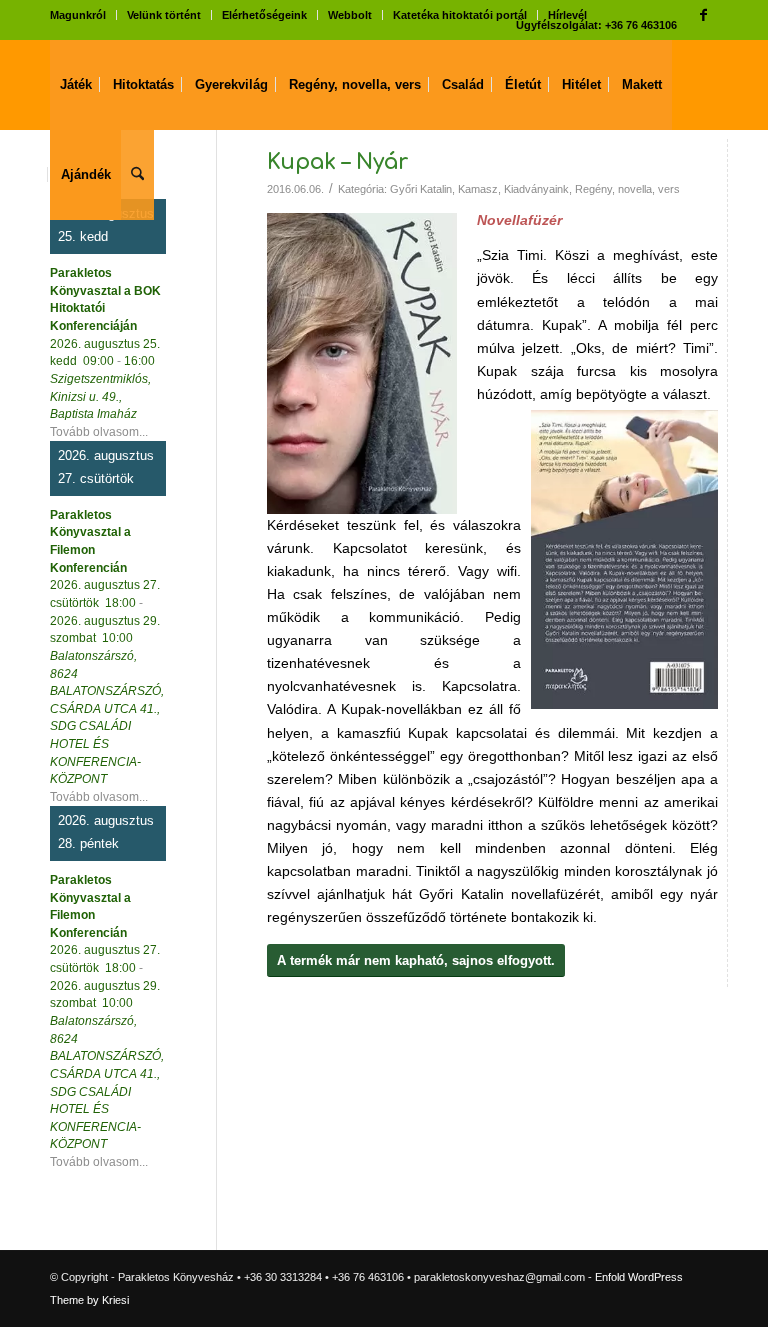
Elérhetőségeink (264, 15)
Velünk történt (164, 15)
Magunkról (78, 15)
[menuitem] (83, 15)
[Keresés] (137, 175)
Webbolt (350, 15)
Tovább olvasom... (99, 431)
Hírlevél (567, 15)
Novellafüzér (519, 220)
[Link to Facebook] (703, 15)
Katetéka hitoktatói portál (460, 15)
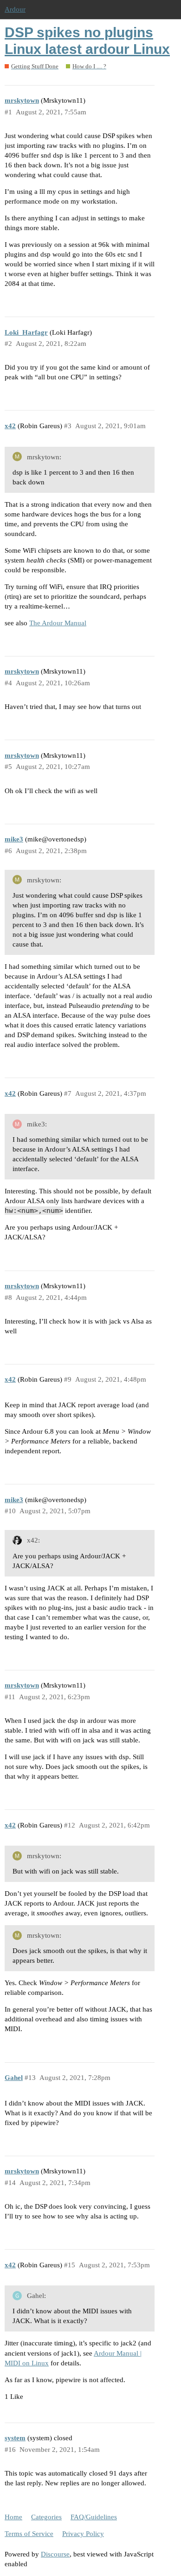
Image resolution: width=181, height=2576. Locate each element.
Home (13, 2517)
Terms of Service (29, 2533)
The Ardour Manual (57, 623)
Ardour (15, 9)
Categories (46, 2517)
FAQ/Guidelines (94, 2517)
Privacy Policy (83, 2533)
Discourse (55, 2554)
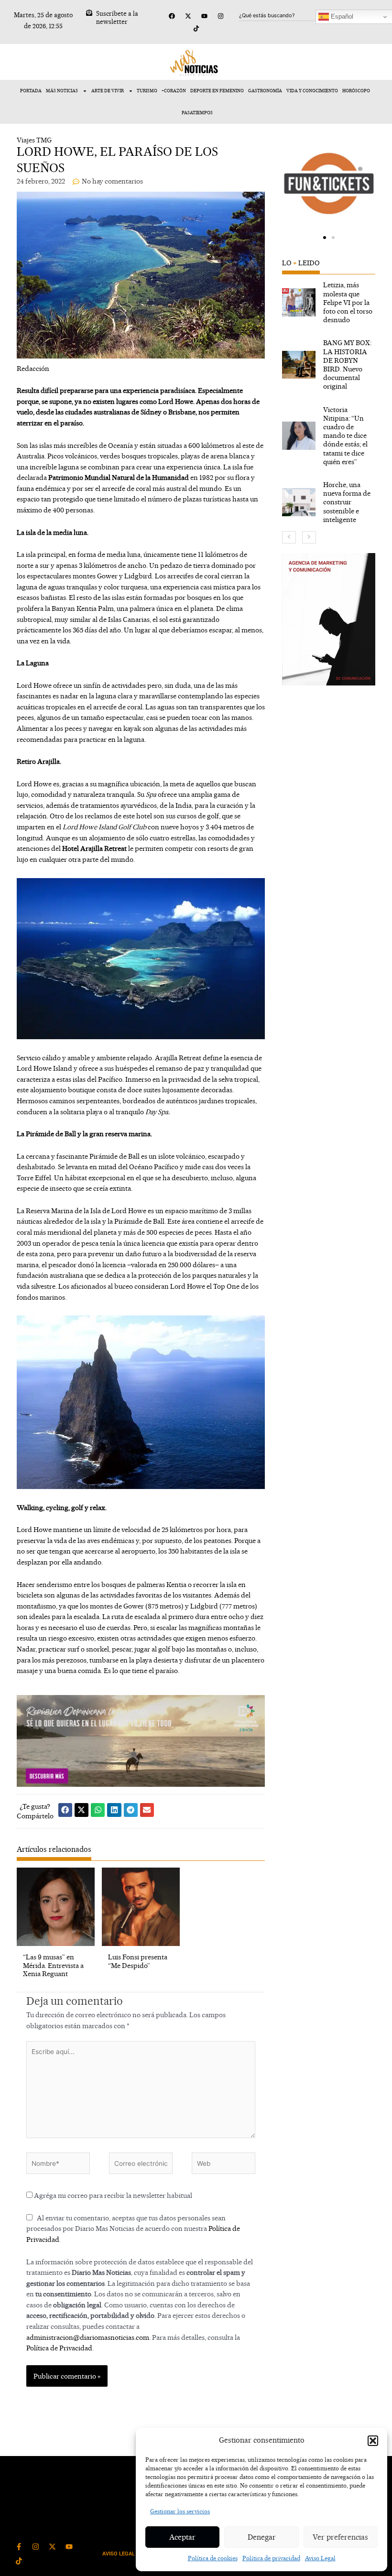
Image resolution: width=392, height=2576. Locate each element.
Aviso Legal (320, 2558)
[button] (373, 2441)
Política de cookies (213, 2558)
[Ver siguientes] (309, 537)
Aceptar (182, 2537)
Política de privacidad (271, 2558)
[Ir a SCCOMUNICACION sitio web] (329, 619)
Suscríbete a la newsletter (117, 17)
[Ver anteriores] (289, 537)
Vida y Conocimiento (312, 90)
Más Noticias (62, 90)
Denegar (262, 2537)
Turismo (147, 90)
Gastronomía (265, 90)
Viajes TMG (34, 140)
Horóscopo (356, 90)
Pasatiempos (197, 112)
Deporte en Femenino (217, 90)
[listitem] (329, 302)
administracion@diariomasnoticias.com (87, 2337)
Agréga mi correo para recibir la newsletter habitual (112, 2195)
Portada (31, 90)
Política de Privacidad (59, 2348)
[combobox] (285, 15)
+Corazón (174, 90)
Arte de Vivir (107, 90)
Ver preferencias (340, 2537)
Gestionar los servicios (180, 2511)
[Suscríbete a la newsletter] (89, 13)
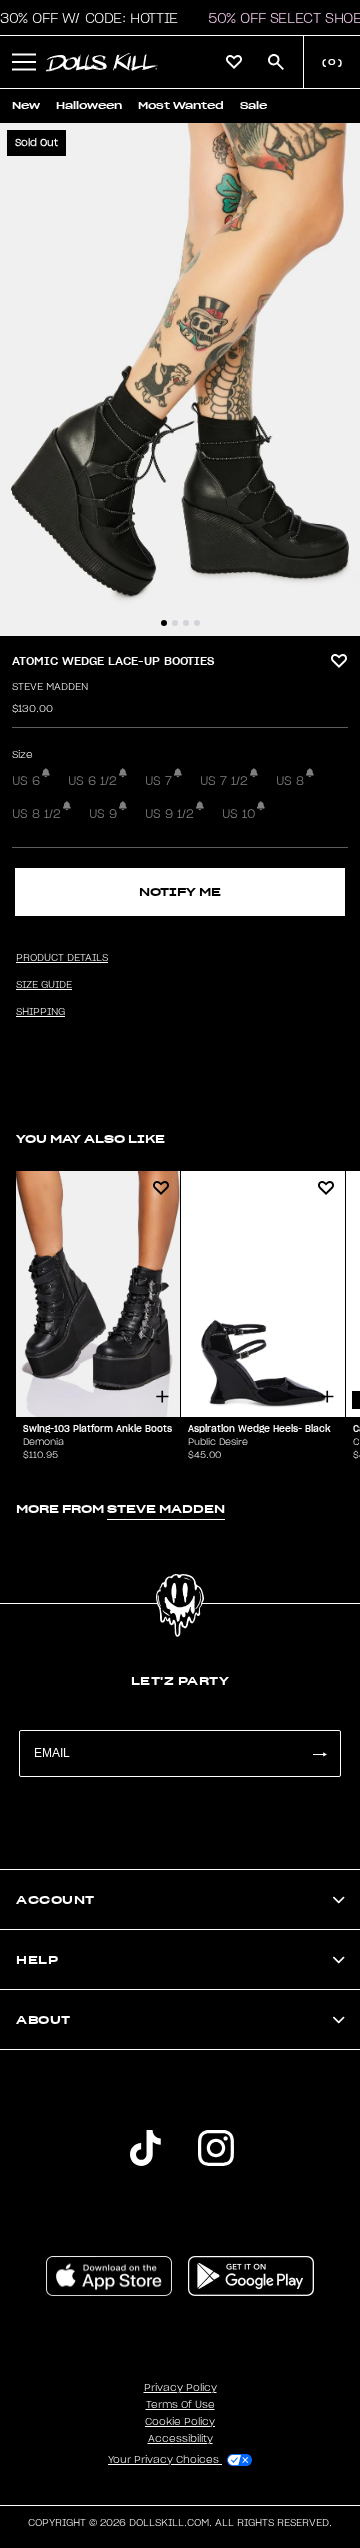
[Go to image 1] (164, 623)
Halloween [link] (89, 105)
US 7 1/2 (224, 781)
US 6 (26, 781)
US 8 (290, 781)
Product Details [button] (62, 958)
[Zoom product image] (180, 379)
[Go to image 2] (175, 623)
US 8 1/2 (36, 814)
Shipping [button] (40, 1012)
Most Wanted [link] (181, 105)
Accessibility (180, 2439)
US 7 (158, 781)
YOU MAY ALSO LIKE (90, 1138)
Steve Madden (50, 687)
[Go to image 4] (197, 623)
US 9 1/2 (169, 814)
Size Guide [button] (44, 985)
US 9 (103, 814)
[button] (24, 62)
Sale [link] (253, 105)
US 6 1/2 (92, 781)
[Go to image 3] (186, 623)
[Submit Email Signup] (319, 1753)
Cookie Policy (180, 2422)
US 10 (238, 814)
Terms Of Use (180, 2405)
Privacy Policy (180, 2388)
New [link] (26, 105)
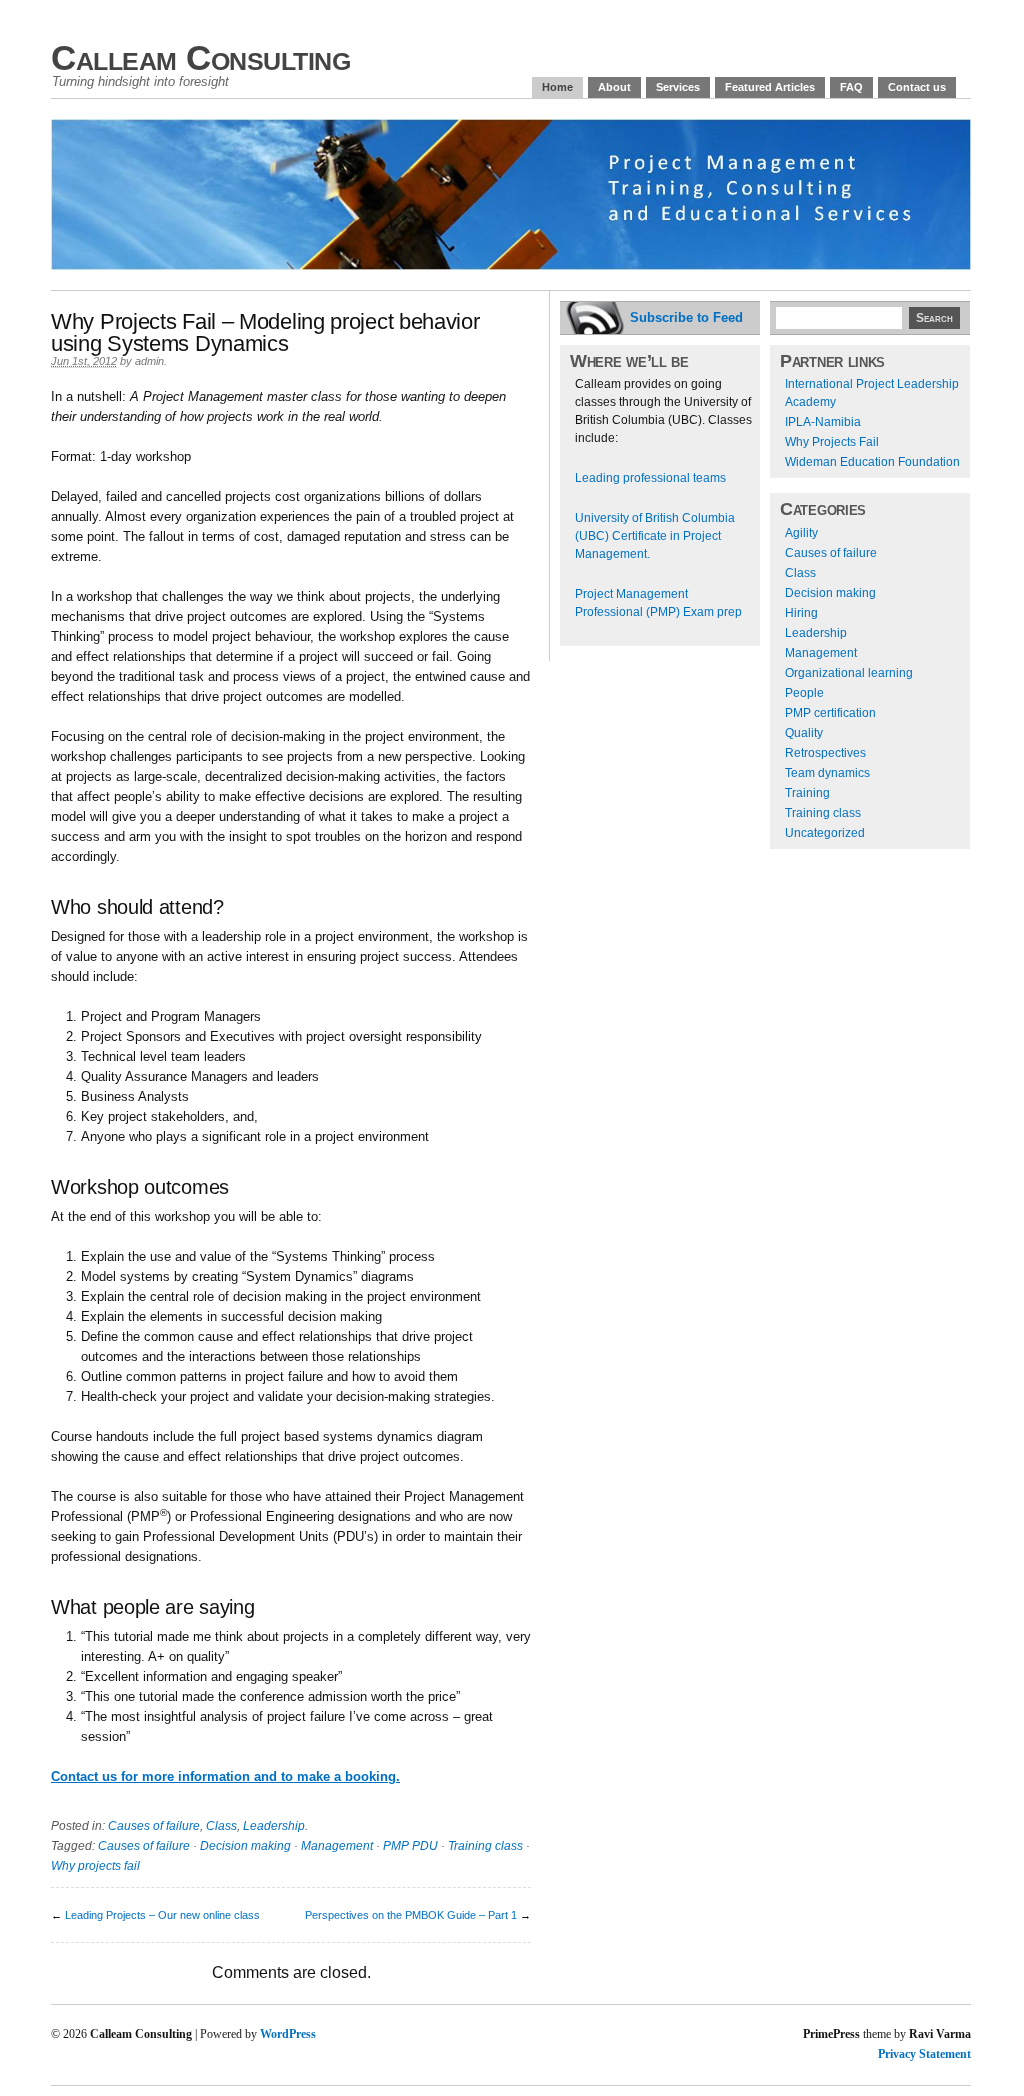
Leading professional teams (650, 478)
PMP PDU (410, 1846)
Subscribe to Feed (686, 317)
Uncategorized (825, 833)
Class (221, 1826)
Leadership (274, 1826)
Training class (485, 1846)
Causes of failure (154, 1826)
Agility (801, 533)
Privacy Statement (924, 2054)
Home (557, 87)
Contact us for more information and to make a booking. (225, 1776)
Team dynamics (827, 773)
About (614, 87)
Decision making (245, 1846)
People (804, 693)
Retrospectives (825, 753)
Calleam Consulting (200, 57)
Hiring (801, 613)
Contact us (917, 87)
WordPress (288, 2034)
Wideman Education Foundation (872, 462)
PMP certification (830, 713)
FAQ (851, 87)
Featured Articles (770, 87)
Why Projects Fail (832, 442)
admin (149, 361)
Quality (804, 733)
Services (678, 87)
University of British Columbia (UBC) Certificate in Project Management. (655, 536)
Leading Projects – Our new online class (162, 1915)
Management (337, 1846)
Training (807, 793)
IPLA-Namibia (823, 422)
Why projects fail (95, 1866)
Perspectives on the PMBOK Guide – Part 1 (411, 1915)
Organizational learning (849, 673)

EXERCISE DESCRIPTION »
Working from the records above, set down word for word everything from the line containing "Tovább olvasom... (99, 431)" down to the line containing "US 10 (238, 814)", ends included, minus the pictures.

PROBLEM SOLUTION »
Tovább olvasom... (99, 431)
Hírlevél (567, 15)
Novellafüzér (519, 220)
[Link to Facebook] (703, 15)
Katetéka hitoktatói portál (460, 15)
Image resolution: width=181, height=2576. Locate each element.
Home (13, 2517)
Terms of Service (29, 2533)
The Ardour Manual (57, 623)
Ardour (15, 9)
Categories (46, 2517)
FAQ/Guidelines (94, 2517)
Privacy Policy (83, 2533)
Discourse (55, 2554)
Image resolution: width=392, height=2576. Locate each element.
Aviso Legal (320, 2558)
[button] (373, 2441)
Política de cookies (213, 2558)
[Ver siguientes] (309, 537)
Aceptar (182, 2537)
Política de privacidad (271, 2558)
[Ir a SCCOMUNICACION sitio web] (329, 619)
Suscríbete a la newsletter (117, 17)
[Ver anteriores] (289, 537)
Vida y Conocimiento (312, 90)
Más Noticias (62, 90)
Denegar (262, 2537)
Turismo (147, 90)
Gastronomía (265, 90)
Viajes TMG (34, 140)
Horóscopo (356, 90)
Pasatiempos (197, 112)
Deporte en Femenino (217, 90)
[listitem] (329, 302)
administracion@diariomasnoticias.com (87, 2337)
Agréga mi correo para recibir la newsletter habitual (112, 2195)
Portada (31, 90)
Política de Privacidad (59, 2348)
[combobox] (285, 15)
+Corazón (174, 90)
Arte de Vivir (107, 90)
Ver preferencias (340, 2537)
Gestionar los servicios (180, 2511)
[Suscríbete a la newsletter] (89, 13)
[Go to image 1] (164, 623)
Halloween [link] (89, 105)
US 7 1/2 (224, 781)
US 6 (26, 781)
US 8 (290, 781)
Product Details [button] (62, 958)
[Zoom product image] (180, 379)
[Go to image 2] (175, 623)
US 8 1/2 (36, 814)
Shipping [button] (40, 1012)
Most Wanted [link] (181, 105)
Accessibility (180, 2439)
US 7 (158, 781)
YOU MAY ALSO LIKE (90, 1138)
Steve Madden (50, 687)
[Go to image 4] (197, 623)
US 9 1/2 (169, 814)
Size Guide [button] (44, 985)
US 9 (103, 814)
[button] (24, 62)
Sale [link] (253, 105)
US 6 1/2 (92, 781)
[Go to image 3] (186, 623)
[Submit Email Signup] (319, 1753)
Cookie Policy (180, 2422)
US 10 (238, 814)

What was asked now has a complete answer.